Gendhing For A Spirit Rising (Global Coolant)

David Lopato

Released October 4, 2017

DownBeat Four-and-a-Half-Star Review

YouTube:

https://music.youtube.com/playlist?list=OLAK5uy_nV9pu-gRWlLKb7MWBe_VnG-_j1WmA2aqk

Spotify:

https://open.spotify.com/intl-pt/album/2vJPSKZf1fWHNKpZbpJYhX?si=yw6r2wd9TSaB4aktBlB5Yg

About:

Pianist/composer DAVID LOPATO has performed his own compositions extensively throughout the world. As a composer, he has received multiple grants from the National Endowment for the Arts, New York Foundation for the Arts, Meet the Composer, and The Beards Fund. He is also the recipient of a Fulbright Fellowship to study Javanese Gamelan in Surakarta, Indonesia, where he lived for a year. As a performer Lopato has toured his own music in configurations ranging from solo piano to 10-piece ensembles. He has performed with Dave Liebman, Joe Lovano, Mark Helias, Ray Anderson, Wadada Leo Smith, Dewey Redman, Gerry Hemingway, and Jane Ira Bloom among others. He has recorded on the Lumina, Enemy, Unity and Global Coolant labels. In addition, he is the producer of the concert series at InHouse in downtown Manhattan, and teaches on the faculties of the The New School for Jazz and Contemporary Music, and Montclair State University.

Track Listing:

Disc 1

1. Ladrang (David Lopato) 07:00

2. This Life (David Lopato) 11:25

3. Jalan Jiwa (David Lopato) 04:21

4. Gendhing (David Lopato) 20:49

Disc 2

1. Beboppin’ With Bella (David Lopato) 08:50

2. Jakshi (David Lopato) 11:32

3. Ambush and Aftermath (David Lopato) 09:06

4. Peace March (David Lopato) 05:53

Personnel:

David Lopato: piano, keyboards, vibraphone, marimba, glockenspiel, Sundanese kendhang, gongs, hand claps

Marty Ehrlich: alto, soprano saxophone (2)

Mark Feldman: violin (2)

Lucas Pino: soprano saxophone (8), clarinet (5–8)

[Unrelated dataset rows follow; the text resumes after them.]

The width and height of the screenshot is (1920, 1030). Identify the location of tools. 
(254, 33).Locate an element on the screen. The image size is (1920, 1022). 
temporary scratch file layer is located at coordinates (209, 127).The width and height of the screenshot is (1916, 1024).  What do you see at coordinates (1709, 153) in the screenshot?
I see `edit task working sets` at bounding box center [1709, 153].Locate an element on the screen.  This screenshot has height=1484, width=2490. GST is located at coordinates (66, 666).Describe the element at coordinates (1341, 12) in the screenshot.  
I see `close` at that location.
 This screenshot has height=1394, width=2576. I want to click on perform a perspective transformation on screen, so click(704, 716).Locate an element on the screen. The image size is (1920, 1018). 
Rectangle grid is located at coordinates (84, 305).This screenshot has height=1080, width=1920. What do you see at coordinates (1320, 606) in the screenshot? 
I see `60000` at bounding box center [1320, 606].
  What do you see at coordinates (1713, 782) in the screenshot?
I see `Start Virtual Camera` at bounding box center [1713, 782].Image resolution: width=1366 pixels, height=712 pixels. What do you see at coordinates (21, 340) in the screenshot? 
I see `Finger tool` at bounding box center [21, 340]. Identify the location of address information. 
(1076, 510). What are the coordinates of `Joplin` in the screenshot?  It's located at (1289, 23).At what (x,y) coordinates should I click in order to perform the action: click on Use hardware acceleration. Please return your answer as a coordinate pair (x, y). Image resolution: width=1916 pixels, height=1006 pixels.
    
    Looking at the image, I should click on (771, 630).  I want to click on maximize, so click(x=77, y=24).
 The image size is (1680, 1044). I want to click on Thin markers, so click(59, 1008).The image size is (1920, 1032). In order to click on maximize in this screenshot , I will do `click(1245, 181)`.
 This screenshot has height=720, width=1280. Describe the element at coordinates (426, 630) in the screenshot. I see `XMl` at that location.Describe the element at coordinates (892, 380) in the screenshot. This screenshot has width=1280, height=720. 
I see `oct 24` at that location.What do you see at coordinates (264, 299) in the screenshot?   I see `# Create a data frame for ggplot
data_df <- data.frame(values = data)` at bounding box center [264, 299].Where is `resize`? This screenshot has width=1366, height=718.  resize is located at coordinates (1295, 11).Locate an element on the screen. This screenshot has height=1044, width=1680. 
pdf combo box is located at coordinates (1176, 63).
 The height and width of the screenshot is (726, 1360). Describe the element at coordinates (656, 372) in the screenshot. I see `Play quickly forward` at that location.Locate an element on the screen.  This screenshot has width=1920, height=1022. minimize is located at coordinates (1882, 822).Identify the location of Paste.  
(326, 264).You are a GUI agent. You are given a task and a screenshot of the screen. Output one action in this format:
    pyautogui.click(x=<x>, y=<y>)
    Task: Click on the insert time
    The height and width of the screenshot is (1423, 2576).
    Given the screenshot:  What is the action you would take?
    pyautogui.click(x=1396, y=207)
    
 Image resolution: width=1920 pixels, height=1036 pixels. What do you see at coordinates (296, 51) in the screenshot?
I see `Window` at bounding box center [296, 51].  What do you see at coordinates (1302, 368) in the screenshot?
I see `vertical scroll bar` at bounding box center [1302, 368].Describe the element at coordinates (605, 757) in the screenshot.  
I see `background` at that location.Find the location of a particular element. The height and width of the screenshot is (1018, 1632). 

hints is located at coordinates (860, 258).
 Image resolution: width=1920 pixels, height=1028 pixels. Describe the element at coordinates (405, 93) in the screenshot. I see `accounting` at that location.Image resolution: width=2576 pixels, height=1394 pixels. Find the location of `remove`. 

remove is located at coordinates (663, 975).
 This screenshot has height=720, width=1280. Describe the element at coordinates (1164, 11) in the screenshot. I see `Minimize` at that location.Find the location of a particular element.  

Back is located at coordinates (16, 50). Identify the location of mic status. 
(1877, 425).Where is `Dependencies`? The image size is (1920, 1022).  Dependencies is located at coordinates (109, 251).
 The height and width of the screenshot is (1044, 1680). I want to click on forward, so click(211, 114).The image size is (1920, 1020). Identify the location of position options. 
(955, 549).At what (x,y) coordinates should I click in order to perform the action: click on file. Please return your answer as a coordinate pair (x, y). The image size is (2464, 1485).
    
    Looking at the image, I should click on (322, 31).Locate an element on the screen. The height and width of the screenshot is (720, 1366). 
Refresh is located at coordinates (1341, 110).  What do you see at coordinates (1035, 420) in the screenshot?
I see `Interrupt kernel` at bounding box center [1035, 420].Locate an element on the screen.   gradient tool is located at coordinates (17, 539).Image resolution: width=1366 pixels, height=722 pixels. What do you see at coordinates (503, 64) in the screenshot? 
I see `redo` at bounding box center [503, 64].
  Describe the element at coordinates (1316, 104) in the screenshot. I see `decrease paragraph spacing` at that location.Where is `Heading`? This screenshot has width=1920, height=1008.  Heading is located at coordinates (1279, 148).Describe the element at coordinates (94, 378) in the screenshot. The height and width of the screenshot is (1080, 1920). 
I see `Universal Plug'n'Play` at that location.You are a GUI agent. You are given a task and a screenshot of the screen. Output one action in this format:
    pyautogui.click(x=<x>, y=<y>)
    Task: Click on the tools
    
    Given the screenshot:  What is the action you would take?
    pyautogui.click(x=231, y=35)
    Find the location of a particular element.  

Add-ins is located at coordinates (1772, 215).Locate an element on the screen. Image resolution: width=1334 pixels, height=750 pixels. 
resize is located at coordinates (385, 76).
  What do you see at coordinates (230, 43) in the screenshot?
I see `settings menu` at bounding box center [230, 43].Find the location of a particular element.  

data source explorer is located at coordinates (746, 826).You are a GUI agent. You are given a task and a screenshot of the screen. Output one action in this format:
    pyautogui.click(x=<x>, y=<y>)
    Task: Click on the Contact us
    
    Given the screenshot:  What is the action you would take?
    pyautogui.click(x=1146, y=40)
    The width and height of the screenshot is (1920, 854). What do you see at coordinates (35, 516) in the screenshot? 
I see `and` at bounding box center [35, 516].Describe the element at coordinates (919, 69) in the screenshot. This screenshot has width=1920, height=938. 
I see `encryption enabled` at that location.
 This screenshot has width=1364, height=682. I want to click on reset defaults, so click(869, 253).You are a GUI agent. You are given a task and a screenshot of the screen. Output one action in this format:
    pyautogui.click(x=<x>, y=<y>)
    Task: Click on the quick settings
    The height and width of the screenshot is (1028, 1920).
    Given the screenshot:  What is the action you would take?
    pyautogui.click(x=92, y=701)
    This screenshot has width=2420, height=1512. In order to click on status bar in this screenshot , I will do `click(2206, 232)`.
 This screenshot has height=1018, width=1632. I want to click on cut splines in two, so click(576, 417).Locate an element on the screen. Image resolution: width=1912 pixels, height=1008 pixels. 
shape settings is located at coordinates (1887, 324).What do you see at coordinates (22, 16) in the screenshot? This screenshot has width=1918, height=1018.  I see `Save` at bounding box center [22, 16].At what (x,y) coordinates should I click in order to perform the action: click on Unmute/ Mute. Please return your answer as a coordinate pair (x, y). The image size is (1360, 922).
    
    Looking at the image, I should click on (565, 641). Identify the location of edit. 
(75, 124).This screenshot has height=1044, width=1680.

Bill Ware: vibraphone (5, 8)

William Moersch: marimba (1, 4)

I.M. Harjito: Javanese rebab (4)

Erik Friedlander: cello (1, 3, 4)

Ratzo Harris: acoustic bass

Tom Rainey (2): drums

Michael Sarin (3, 5–8): drums

Anne Stebinger (4): Javanese hand drums

Mark Perlman (1,3): Javanese hand drums

John Hadfield: percussion (6)

Review:

A two-CD set, David Lopato’s Gendhing For A Spirit Rising is unlike anything you are likely to hear this year (or any year). A multi-instrumentalist and composer, Lopato is also a syncretist who manages to combine elements of modern jazz, Western classical music and, most obviously, Javanese gamelan. Unlike many experiments with musical fusion, Lopato’s music is the genuine article, his interest in Javanese gamelan dating from the mid-1970s. And it shows. The gamelan vibe is heard in earnest on “Ladrang,” a piece that combines the essence of gamelan’s dreamier, mesmerizing aspects with a more Western sensibility via a memorable theme that’s both driving yet tuneful. It’s an ensemble number that puts its emphasis on repetition, a feature of gamelan’s dizzying ways with pulse and rhythm. The blend of the Middle East and South India surfaces with the lively “Jakshi,” a tune in 7 that, while it includes improvisation, comes across as more conventional, almost folkloric. Jazz returns center stage with “This Life,” an uptempo swing tune that includes another beboppy head along with some lyrical lines from Lopato. Tom Rainey’s drums add just the right percussive flair. There’s also strong work turned in by violinist Mark Feldman, reedist Marty Ehrlich and bassist Ratzo Harris. Indeed, it’s when Lopato jumps off the piano stool that some true blending of genres emerges, a heating up as jazz and gamelan show their affinities.